• _PROVIDED ENTRIES_:
----------

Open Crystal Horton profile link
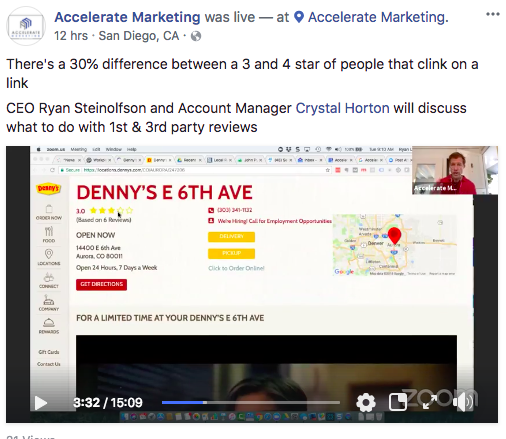coord(342,108)
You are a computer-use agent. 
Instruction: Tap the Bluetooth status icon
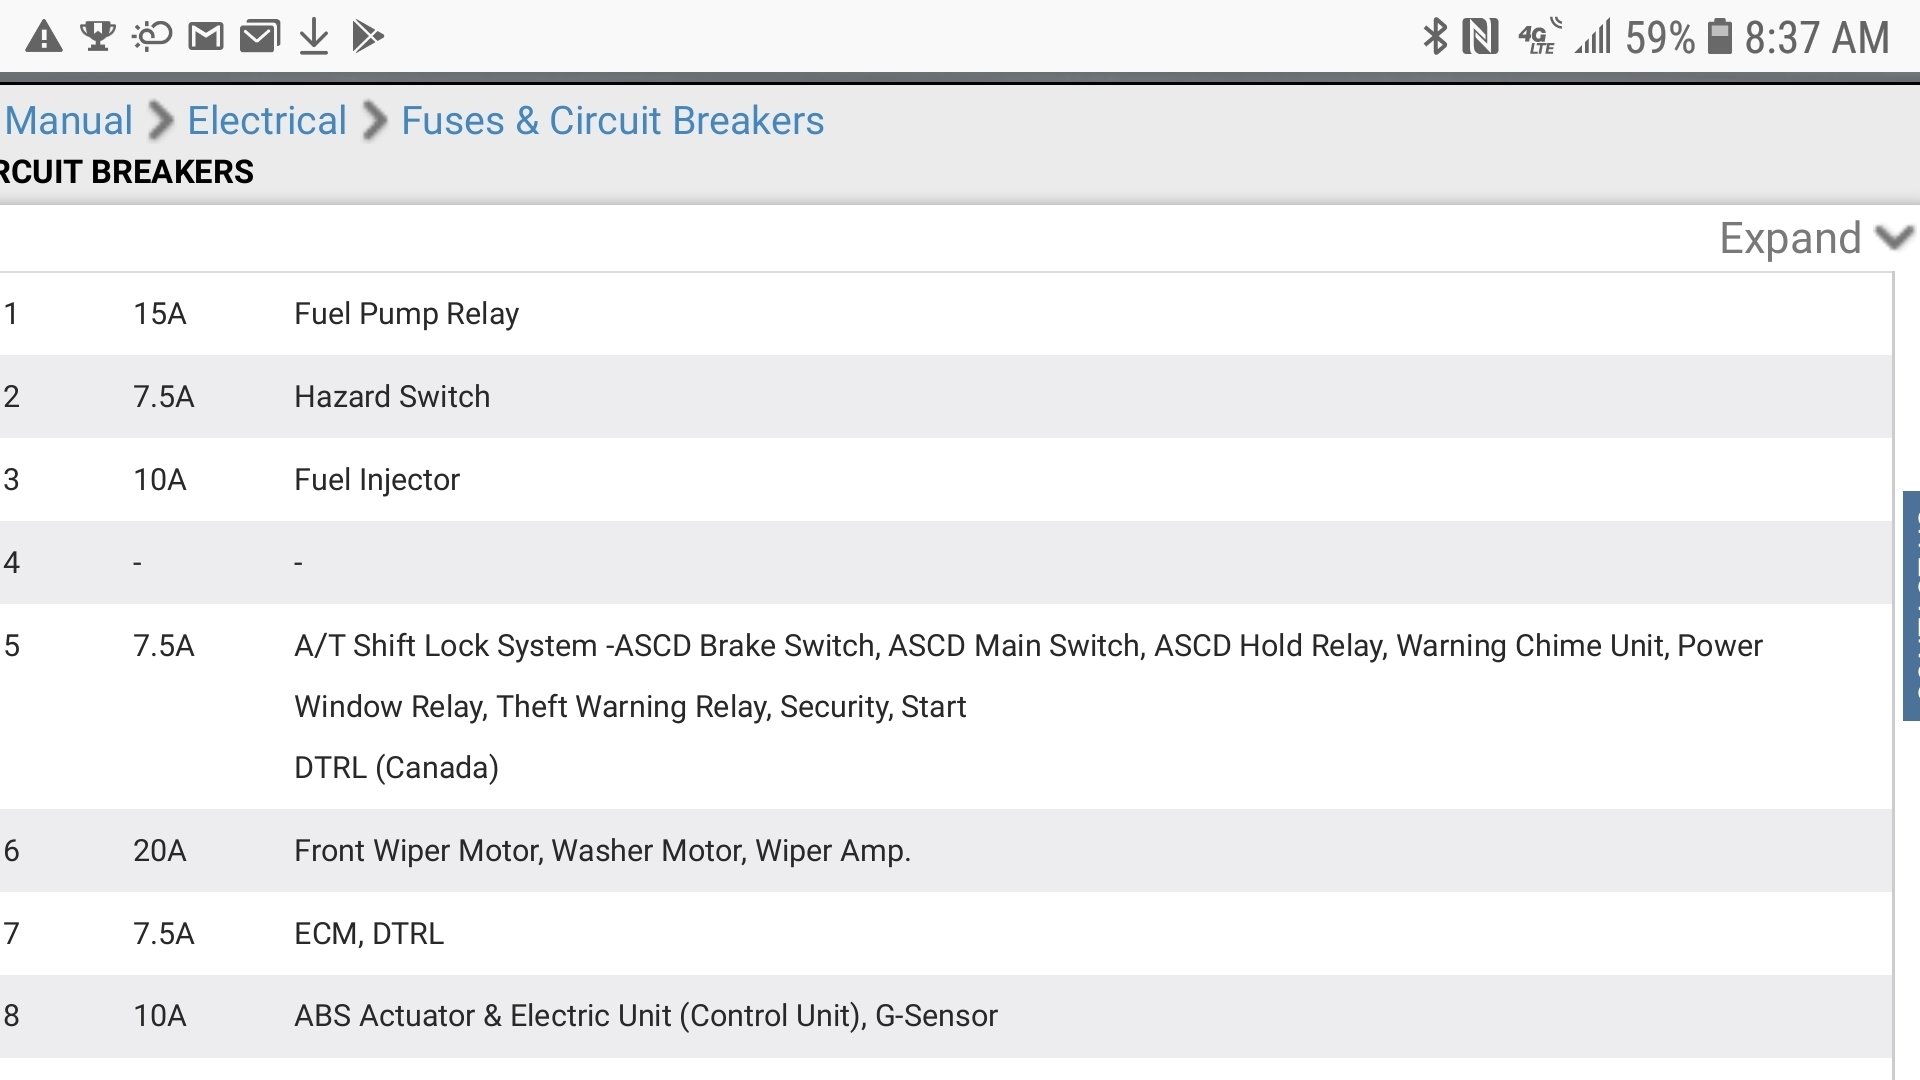pyautogui.click(x=1435, y=37)
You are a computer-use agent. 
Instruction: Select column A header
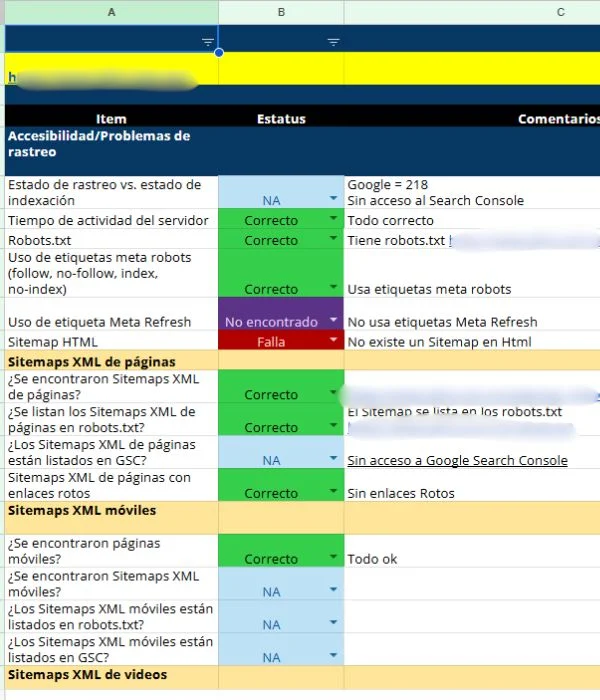(x=110, y=12)
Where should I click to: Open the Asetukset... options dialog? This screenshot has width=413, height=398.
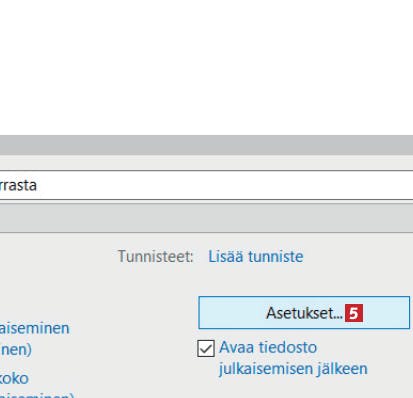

----------

The listing is to be reproduced in full and exactly, except that its pictures are to be dropped.

Open Crystal Horton profile link
coord(342,108)
You are a computer-use agent. 
Instruction: Tap the Bluetooth status icon
pyautogui.click(x=1435, y=37)
You are a computer-use agent. 
Instruction: Select column A header
(x=110, y=12)
Where should I click to: Open the Asetukset... options dialog? This screenshot has width=413, height=398.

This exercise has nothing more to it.